:: WHAT TO WORK ON ::
Reproduce verbatim the lines of the records below that run from the line containing "This screenshot has width=1068, height=879." through the end of the records, both ends included.
* begin *
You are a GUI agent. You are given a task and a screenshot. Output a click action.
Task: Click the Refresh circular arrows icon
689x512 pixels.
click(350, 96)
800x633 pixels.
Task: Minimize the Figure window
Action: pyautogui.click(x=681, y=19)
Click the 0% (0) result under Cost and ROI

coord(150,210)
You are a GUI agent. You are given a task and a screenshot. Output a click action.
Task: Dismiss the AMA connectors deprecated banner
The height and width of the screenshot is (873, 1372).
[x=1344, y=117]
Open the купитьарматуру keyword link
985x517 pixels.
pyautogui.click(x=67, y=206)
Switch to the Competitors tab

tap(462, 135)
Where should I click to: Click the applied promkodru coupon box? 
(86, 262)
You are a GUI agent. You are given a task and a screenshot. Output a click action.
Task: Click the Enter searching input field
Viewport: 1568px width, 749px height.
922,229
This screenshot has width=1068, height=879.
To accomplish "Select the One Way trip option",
* end *
:: THE RESULT ::
This screenshot has width=1068, height=879.
To accomplish "Select the One Way trip option",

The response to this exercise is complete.